Case Shiller home price index co-creator and Yale professor Robert Shiller just talked to Bloomberg’s Matt Miller, as he does most months on the day Case Shiller numbers are released (see today’s here). No big surprise that his comments are so broad. He’s not trying to analyze local numbers, his role is to offer national perspective.
Even his 20 “city” numbers aren’t based on cities, they’re based on broad geographical regions.
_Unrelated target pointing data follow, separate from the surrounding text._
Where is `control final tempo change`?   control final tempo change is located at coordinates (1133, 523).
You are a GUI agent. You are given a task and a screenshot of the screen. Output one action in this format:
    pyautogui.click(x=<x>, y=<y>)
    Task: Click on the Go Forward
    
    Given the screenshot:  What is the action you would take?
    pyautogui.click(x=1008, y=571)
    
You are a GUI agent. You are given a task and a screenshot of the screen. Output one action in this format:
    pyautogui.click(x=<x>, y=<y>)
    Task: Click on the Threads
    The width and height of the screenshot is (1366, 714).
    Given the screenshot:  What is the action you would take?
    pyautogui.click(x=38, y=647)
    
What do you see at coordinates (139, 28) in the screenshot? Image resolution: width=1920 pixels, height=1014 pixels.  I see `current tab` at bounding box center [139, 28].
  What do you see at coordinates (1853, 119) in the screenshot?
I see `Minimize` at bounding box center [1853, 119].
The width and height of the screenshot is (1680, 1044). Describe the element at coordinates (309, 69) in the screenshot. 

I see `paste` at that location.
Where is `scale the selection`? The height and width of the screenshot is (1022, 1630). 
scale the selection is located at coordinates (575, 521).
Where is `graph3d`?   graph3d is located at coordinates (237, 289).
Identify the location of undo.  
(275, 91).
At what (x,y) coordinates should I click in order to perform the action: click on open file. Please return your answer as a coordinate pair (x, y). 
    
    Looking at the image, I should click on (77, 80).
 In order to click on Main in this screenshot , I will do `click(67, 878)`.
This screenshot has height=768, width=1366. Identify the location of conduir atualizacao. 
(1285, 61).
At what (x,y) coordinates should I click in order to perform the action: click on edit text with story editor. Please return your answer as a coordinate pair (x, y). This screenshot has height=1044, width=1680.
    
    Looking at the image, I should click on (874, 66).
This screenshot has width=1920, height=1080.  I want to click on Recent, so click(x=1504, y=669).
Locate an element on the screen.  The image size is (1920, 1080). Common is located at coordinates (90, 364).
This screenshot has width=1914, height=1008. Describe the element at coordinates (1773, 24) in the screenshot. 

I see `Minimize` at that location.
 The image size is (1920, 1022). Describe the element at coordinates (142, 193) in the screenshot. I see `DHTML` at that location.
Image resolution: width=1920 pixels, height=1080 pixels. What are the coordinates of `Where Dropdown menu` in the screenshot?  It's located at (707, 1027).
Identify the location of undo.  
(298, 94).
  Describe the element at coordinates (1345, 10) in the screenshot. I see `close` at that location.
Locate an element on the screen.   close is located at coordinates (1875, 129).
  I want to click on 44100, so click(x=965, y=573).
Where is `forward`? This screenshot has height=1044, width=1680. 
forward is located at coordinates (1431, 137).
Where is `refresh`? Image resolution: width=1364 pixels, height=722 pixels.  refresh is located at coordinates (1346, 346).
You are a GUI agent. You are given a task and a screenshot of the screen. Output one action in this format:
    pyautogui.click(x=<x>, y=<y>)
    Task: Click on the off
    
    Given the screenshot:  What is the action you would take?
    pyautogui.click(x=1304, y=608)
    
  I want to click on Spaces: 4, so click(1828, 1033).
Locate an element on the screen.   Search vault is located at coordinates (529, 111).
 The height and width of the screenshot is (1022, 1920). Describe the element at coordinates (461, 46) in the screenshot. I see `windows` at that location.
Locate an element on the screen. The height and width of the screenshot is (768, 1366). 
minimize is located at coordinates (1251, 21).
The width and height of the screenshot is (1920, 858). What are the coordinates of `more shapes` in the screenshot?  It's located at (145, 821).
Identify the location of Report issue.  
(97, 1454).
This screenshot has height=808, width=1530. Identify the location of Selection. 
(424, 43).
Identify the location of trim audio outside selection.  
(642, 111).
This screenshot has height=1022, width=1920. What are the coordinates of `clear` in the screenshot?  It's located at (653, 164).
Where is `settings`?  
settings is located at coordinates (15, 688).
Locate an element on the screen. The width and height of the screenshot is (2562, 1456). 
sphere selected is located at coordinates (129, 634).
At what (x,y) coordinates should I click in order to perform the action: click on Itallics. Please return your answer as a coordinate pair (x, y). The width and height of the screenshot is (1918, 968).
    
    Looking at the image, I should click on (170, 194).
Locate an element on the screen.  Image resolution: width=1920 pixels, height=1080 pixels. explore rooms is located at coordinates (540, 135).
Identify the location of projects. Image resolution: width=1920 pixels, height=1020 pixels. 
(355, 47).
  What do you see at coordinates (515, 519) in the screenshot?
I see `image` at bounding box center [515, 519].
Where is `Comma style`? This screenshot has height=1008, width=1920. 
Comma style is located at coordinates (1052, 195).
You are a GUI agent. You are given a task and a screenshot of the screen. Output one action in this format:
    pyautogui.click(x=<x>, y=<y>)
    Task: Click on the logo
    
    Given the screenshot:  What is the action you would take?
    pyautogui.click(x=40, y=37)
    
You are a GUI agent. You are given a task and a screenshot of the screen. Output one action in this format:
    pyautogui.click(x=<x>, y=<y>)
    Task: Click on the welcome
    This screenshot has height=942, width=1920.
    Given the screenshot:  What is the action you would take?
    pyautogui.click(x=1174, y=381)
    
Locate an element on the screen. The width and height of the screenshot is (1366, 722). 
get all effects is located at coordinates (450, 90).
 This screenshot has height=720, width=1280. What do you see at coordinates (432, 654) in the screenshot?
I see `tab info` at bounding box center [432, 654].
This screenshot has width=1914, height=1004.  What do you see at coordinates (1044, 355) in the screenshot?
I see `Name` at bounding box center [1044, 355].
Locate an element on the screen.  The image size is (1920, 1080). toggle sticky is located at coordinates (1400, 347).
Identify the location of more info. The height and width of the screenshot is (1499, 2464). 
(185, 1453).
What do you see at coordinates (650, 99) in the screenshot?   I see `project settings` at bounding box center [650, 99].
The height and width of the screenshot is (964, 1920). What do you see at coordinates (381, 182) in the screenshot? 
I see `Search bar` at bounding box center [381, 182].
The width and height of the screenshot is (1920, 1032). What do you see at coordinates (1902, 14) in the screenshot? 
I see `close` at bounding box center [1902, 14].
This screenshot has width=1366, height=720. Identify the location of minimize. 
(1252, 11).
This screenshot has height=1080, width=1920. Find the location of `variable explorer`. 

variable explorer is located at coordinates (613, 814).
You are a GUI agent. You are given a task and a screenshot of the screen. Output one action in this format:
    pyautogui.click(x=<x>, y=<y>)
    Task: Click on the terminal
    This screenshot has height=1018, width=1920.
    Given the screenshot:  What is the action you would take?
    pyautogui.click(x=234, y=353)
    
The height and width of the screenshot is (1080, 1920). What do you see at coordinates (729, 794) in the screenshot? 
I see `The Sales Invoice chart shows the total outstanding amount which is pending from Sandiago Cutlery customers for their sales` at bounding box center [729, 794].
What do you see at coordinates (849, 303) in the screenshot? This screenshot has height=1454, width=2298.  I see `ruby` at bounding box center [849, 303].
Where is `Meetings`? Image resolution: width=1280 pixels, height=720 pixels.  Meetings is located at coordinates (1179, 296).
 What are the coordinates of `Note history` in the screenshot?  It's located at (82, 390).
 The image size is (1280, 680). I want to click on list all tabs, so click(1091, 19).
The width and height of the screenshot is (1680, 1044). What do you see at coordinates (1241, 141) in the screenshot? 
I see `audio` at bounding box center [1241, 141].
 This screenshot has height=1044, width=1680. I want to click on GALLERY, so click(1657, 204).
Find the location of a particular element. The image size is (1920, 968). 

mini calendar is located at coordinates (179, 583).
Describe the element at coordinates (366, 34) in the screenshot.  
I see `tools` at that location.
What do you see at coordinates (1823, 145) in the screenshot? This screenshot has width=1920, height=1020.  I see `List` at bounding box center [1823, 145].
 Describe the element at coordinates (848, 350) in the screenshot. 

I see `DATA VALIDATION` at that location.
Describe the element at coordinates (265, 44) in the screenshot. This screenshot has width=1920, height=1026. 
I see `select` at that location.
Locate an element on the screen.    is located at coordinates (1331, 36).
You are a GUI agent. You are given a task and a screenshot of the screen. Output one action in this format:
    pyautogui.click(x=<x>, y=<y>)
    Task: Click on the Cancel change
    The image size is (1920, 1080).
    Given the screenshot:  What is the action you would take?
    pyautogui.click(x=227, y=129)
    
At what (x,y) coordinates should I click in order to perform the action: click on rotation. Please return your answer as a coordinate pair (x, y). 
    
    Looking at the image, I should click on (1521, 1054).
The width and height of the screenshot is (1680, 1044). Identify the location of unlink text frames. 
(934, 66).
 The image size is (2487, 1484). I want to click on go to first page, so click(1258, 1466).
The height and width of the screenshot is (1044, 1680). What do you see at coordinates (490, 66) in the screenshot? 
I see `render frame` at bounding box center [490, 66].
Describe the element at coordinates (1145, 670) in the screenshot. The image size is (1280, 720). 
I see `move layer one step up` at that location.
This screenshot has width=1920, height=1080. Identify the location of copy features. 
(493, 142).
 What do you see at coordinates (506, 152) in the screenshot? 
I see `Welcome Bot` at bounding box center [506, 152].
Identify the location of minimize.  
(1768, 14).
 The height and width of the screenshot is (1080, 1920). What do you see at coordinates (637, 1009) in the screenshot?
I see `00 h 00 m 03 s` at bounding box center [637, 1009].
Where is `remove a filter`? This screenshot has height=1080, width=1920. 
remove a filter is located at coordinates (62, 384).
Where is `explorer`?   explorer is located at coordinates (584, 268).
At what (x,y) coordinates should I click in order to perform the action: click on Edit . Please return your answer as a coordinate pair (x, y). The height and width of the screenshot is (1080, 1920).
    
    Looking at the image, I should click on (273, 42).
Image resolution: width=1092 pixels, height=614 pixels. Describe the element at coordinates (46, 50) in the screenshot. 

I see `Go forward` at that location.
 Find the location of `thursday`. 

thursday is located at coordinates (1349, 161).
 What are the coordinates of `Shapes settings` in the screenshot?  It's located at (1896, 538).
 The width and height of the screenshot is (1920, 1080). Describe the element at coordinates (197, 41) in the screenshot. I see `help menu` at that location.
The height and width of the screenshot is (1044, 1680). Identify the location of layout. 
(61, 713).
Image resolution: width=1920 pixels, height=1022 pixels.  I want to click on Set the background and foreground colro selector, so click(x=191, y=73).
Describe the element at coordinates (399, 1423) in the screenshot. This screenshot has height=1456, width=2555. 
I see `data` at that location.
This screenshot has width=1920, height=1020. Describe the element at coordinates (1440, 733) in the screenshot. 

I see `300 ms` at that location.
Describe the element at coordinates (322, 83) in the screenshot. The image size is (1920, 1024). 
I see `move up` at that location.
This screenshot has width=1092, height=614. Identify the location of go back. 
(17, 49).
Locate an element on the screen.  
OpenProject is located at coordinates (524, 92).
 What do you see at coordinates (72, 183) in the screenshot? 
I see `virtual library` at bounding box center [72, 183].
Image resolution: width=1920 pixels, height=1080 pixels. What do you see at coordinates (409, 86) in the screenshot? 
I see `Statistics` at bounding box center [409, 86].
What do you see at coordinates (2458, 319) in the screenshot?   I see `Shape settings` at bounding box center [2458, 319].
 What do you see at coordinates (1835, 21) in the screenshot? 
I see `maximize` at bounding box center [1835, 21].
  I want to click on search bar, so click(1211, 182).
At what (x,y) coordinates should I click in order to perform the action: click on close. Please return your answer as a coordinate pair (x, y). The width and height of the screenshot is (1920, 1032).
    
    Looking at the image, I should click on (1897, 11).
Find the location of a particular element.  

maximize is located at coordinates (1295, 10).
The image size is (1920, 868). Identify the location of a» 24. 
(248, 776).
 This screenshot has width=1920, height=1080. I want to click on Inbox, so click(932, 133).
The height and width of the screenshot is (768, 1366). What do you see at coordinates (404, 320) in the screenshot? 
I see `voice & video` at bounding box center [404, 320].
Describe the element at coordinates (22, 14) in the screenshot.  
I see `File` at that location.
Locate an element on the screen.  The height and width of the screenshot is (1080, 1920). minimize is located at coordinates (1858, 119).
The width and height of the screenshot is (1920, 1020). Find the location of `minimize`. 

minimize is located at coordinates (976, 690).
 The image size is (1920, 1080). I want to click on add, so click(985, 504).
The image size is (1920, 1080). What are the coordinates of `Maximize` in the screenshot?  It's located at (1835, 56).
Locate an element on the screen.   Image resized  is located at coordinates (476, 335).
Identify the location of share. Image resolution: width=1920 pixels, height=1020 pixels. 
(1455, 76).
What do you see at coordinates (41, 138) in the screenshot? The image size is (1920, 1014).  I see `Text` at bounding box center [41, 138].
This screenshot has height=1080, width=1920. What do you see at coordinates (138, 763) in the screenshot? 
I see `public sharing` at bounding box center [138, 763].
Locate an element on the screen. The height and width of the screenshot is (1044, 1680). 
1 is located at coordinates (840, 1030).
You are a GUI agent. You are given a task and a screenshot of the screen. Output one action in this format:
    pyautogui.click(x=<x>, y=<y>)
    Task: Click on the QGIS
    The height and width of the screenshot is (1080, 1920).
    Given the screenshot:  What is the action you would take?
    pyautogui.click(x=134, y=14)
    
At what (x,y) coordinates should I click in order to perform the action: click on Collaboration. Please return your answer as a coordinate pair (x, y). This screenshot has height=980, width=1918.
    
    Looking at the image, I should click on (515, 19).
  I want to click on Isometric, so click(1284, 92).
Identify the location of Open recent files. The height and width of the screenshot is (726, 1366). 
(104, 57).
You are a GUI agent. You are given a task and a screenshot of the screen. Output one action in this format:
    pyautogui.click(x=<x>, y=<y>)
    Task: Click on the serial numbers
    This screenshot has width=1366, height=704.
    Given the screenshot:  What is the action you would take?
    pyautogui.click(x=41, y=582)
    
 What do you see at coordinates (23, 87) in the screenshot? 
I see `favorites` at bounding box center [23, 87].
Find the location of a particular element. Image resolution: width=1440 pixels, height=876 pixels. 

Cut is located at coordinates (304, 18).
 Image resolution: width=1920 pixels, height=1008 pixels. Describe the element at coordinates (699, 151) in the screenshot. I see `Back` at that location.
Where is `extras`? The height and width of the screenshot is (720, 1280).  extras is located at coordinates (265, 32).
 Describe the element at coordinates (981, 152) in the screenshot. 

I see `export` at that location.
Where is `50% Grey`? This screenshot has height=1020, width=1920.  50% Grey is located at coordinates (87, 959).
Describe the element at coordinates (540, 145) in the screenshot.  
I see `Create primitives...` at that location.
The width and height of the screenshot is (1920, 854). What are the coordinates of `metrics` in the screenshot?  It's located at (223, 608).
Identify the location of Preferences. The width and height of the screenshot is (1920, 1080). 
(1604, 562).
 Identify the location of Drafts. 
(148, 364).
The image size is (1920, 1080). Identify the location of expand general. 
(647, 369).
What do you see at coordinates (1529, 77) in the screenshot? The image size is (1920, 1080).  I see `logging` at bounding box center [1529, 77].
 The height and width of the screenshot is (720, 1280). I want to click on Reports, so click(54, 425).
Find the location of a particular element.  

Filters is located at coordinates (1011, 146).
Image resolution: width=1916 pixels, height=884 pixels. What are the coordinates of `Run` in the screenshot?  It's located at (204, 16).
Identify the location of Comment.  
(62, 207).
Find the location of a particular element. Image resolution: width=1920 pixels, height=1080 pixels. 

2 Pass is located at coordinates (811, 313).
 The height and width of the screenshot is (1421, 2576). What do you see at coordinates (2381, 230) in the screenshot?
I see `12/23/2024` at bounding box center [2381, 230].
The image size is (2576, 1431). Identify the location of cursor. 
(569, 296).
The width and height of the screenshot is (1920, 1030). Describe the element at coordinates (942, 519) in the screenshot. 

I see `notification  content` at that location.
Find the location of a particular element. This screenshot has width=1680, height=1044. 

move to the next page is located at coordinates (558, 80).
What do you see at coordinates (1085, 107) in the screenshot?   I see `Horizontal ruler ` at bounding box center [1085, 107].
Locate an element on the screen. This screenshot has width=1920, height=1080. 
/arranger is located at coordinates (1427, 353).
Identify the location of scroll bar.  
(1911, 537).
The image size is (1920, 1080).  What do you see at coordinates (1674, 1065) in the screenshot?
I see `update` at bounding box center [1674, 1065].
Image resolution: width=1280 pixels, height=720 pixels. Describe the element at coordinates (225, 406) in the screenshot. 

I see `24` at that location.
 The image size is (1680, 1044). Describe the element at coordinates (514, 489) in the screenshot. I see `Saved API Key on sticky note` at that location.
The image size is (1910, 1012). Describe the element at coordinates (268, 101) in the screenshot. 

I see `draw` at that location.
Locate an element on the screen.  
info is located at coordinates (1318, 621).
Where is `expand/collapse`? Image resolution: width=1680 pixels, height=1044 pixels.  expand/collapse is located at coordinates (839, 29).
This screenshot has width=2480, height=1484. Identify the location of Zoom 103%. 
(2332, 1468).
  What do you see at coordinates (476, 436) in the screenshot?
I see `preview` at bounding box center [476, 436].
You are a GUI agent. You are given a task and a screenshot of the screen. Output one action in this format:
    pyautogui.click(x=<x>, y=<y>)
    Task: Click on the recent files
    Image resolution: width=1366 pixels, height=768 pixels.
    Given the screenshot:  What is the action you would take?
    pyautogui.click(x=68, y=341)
Using my own area as an example, the San Francisco “city” component of his index is not the city of San Francisco, it’s a five-county Bay Area region across which there are radical price differences.
This is just one of many facets of Case Shiller’s methodology that makes it less credible for local decision making.
Homebuyers and sellers can’t make relevant decisions using only this data.
They have to make decisions by studying local MLS data for recently sold comparable units with their realtor. And they have to see each property to analyze condition/environmental factors that even MLS data can’t communicate.
All that said, it’s still interesting to hear Shiller’s marco view, so here are a couple notes from listening live. And below that is the full Bloomberg video.
Most notable is his last point: advice to young people on whether to buy a home.
Robert Shiller on Home Prices (paraphrased):
Is housing stabilizing?: Numbers better but still low. Hope would be that people see optimism, and they start an upward spiral. It’s early, but it might start happening.
On consumer confidence: The recent upturn is a positive sign. But if you look at consumer confidence, it’s always up and down, and it’s been down for a decade. Is recent upturn a blip or a serious turning point? These data don’t confirm a serious turning point yet.
Do you see a changing trend: During housing bust, all 20 Cities in the index dropped together. In October, 19 of 20 cities still dropped. “That’s not extreme diversity”, it’s actually more of the same.
Is broader economy recovering?: The outlook for government is especially strong when the economy is weak.
How is the state of finance: I’m bullish on finance for the long run. Finance is a central technology. The U.S. is very good at this technology. It’s still a good time to go into finance if you’re in for the long run.
Do you tell your students to buy a house?: Depends on circumstances. But if you’re staying where you are for 10-15 years, then it’s a good time to buy. Rates are harder to predict than home prices, and rates are incredibly low now. You can lock in rates for 15 years to 30 years, that’s interesting.